**PROVIDED TEXT:**
•••

Thursday, March 02, 2006

Pain Management

As I've mentioned in earlier posts, I have some serious back problems. I had surgery 4 (almost 5) years ago to repair a disc at L5. After the surgery, I never recovered. I now have scar tissue around the spine that causes terrible pain in my lower back and down my legs into my feet. I've tried injection therapy, spinal cord stimulator twice (inserting a series of electrodes against the spinal cord and passing current through them to over-ride the pain impulses) and a morphine pump (drips a tiny amount of morphine directly into the spinal fluid). None of these procedures was successful so the only way that I can function is to control the pain with narcotics.

•••

**DATASET EXCERPTS:**
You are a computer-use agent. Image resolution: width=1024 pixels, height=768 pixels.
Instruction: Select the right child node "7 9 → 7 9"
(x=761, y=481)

•••

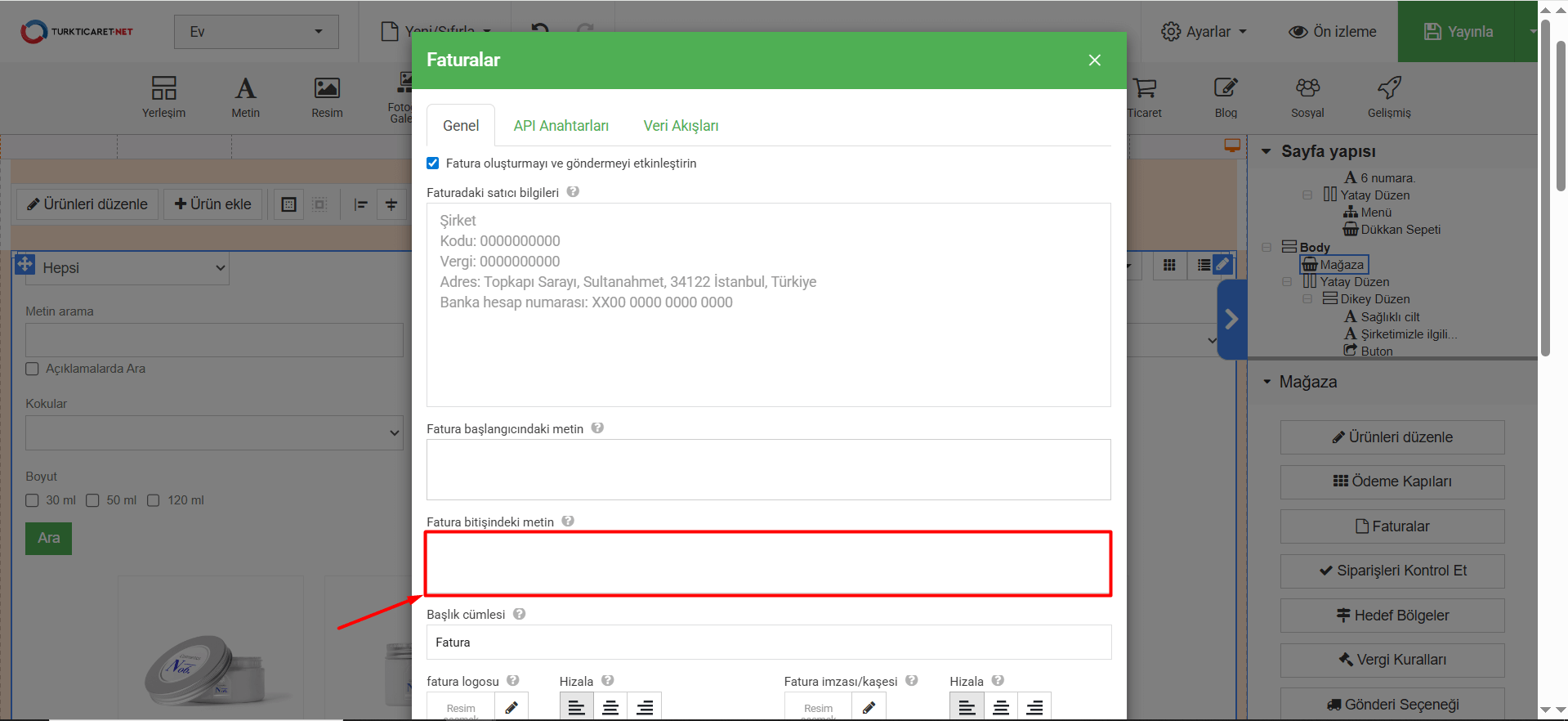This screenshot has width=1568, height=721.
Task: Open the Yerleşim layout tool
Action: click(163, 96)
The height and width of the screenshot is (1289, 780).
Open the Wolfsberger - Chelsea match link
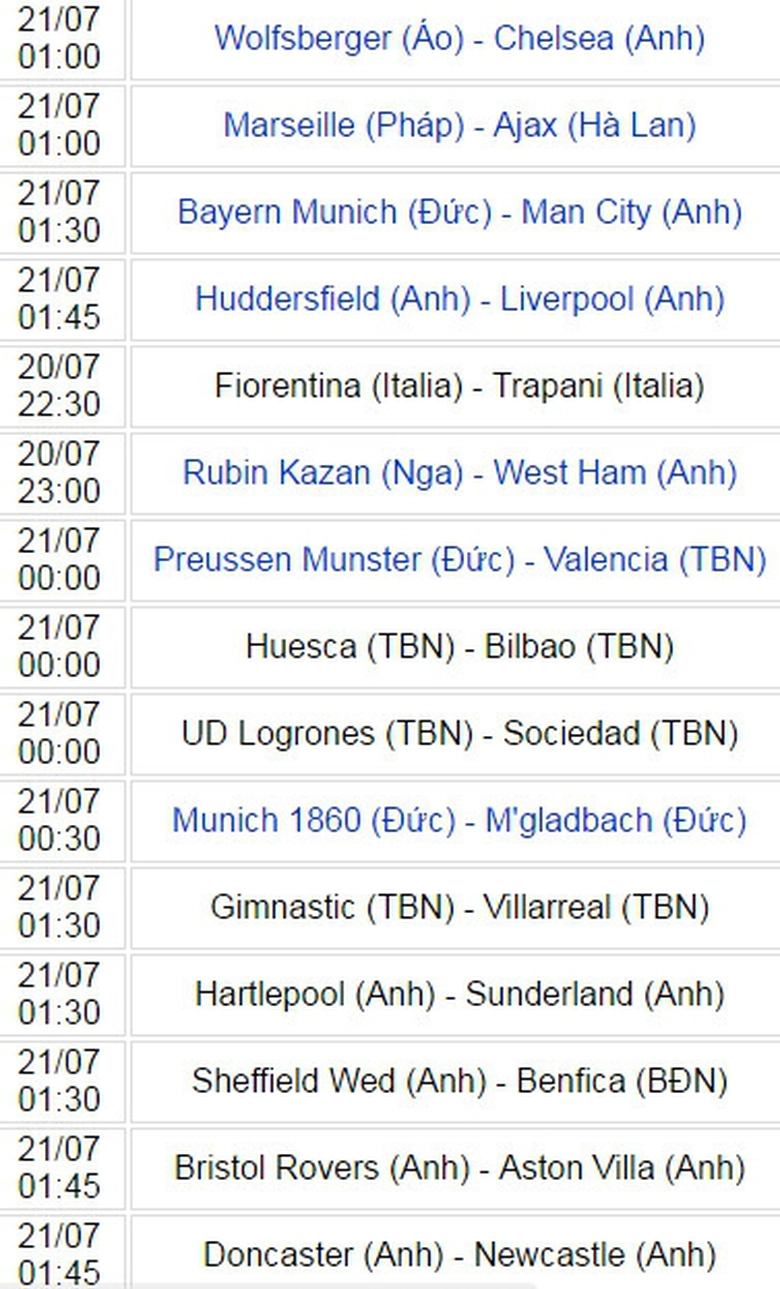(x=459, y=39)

•••

**TASK TO COMPLETE:**
Could you continue the blog post on managing chronic back pain, starting right after its last sentence?

**ANSWER FOR THE TASK:**
I guess this has all made me especially sensitive to politicians who try to portray legal narcotics as a scourge to make political hay. I ran across a like mind recently in Radley Balko, a policy analyst at the Cato Institute. Radley writes on many civil liberties issues, including the governments intrusion into the use of legal narcotics. I found this blog entry regarding a district attorney for Middlesex County, Mass who is crusading against the use of legal narcotics because users might get "accidentally" addicted. Radley's response was well thought out and right on the money--so much so, that I had to write a thank you. There is a long way to go, but we have to keep fighting the good fight to keep our civil liberties--glad to see someone fighting on my side.